Marfan Syndrome Symptoms

Marfan Syndrome affects different people in different ways. Some people have only mild symptoms, while others are more severely affected. In most cases, the symptoms progress as the person ages. The body systems most often affected by Marfan syndrome are:

• Skeleton--Since Marfan syndrome affects the long bones of the skeleton, arms, legs, fingers, and toes may be disproportionately long in relation to the rest of the body. A person with Marfan syndrome often has a long, narrow face, and the roof of the mouth may be arched, causing the teeth to be crowded. Other skeletal abnormalities include a sternum (breastbone) that is either protruding or indented, curvature of the spine (scoliosis), and flat feet.
• Eyes--More than half of all people with Marfan syndrome experience dislocation of one or both lenses of the eye. The lens may be slightly higher or lower than normal and may be shifted off to one side. The dislocation may be minimal, or it may be pronounced and obvious.Many people with Marfan syndrome are also nearsighted (myopic), and some can develop early glaucoma (high pressure within the eye) or cataracts (the eye's lens loses its clearness).  Retinal detachment is a possible serious complication of this disorder.
• Skin--Many people with Marfan syndrome develop stretch marks on their skin, even without any weight change. These stretch marks can occur at any age and pose no health risk. However, people with Marfan syndrome are also at increased risk for developing an abdominal or inguinal hernia where a bulge develops that contains part of the intestines.
• Lungs--Although connective tissue abnormalities make the tiny air sacs within the lungs less elastic, people with Marfan syndrome generally do not experience noticeable problems with their lungs. If, however, these tiny air sacs become stretched or swollen, the risk of lung collapse may increase. Rarely, people with Marfan syndrome may have sleep-related breathing disorders such as snoring or sleep apnea (a sleep disorder characterized by brief periods when breathing stops).
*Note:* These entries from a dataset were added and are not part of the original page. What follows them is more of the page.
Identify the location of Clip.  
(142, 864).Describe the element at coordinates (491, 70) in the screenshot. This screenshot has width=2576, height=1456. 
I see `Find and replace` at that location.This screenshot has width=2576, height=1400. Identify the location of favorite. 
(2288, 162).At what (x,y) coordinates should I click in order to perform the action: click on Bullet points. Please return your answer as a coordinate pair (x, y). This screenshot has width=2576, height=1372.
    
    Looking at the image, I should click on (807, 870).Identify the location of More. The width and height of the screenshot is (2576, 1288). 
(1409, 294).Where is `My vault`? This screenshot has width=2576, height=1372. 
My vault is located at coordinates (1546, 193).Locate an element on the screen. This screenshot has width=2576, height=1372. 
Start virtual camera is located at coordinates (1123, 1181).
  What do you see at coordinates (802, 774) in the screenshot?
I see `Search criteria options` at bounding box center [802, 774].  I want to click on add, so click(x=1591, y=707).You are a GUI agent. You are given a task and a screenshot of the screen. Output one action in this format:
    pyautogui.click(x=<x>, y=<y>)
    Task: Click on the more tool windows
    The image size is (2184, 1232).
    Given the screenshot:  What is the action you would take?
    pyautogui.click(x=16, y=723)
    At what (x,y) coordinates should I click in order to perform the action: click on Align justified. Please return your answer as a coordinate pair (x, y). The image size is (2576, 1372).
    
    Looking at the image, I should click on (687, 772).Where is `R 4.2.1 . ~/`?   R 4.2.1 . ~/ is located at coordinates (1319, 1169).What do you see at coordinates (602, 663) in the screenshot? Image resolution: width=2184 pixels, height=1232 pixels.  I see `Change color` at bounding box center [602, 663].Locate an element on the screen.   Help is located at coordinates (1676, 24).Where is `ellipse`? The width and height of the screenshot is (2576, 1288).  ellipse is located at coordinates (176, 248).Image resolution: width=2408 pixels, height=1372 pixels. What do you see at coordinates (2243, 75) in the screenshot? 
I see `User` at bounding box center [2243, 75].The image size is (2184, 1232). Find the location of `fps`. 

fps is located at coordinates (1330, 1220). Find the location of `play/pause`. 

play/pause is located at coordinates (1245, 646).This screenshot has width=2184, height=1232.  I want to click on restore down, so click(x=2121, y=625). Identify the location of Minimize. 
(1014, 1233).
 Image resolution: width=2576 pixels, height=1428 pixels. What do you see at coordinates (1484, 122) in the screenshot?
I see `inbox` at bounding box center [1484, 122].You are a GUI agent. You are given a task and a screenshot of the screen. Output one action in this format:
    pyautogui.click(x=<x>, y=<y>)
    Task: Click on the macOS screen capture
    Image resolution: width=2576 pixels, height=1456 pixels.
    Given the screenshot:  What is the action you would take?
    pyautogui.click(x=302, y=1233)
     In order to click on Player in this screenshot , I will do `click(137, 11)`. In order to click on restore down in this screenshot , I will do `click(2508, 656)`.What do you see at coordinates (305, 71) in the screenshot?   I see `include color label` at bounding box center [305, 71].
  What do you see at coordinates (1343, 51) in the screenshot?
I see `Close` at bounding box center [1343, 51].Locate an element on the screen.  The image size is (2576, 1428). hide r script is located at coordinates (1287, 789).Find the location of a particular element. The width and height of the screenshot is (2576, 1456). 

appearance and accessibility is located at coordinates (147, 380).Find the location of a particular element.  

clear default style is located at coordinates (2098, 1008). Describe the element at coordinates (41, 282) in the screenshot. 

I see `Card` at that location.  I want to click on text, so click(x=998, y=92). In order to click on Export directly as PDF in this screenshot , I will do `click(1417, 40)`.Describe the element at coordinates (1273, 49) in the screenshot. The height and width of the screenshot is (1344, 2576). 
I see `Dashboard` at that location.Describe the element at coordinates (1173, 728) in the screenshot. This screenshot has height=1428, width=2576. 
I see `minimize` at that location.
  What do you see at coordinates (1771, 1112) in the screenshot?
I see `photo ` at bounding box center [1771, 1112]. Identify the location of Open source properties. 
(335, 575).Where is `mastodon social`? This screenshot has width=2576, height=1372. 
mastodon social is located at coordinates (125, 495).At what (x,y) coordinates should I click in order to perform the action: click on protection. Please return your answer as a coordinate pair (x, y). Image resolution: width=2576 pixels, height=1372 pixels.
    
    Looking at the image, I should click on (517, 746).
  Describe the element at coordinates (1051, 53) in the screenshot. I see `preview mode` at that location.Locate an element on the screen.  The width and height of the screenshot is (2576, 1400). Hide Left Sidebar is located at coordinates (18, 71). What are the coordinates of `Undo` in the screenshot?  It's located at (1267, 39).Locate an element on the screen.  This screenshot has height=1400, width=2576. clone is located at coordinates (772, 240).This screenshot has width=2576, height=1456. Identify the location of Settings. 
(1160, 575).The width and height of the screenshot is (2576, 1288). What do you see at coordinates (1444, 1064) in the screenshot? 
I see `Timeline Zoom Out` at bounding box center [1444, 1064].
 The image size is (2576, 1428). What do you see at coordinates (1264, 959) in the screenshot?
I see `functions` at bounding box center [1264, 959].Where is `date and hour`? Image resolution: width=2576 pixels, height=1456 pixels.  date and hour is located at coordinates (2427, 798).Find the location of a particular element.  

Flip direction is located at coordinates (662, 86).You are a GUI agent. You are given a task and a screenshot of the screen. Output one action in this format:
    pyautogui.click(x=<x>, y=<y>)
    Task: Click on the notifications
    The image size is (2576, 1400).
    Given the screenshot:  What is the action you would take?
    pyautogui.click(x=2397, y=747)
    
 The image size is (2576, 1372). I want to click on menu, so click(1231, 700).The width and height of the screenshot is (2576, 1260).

• Nervous system--The brain and spinal cord are surrounded by fluid contained by a membrane called the dura, which is composed of connective tissue. As people with Marfan syndrome get older, the dura often weakens and stretches, then begins to weigh on the vertebrae in the lower spine and wear away the bone surrounding the spinal cord. This is called dural ectasia. These changes may cause only mild discomfort or may lead to radiated pain in the abdomen or to pain, numbness, or weakness of the legs.
• Heart and blood vessels (cardiovascular system)--Most people with Marfan syndrome have abnormalities associated with the heart and blood vessels which may cause serious heart problems or sometimes sudden death.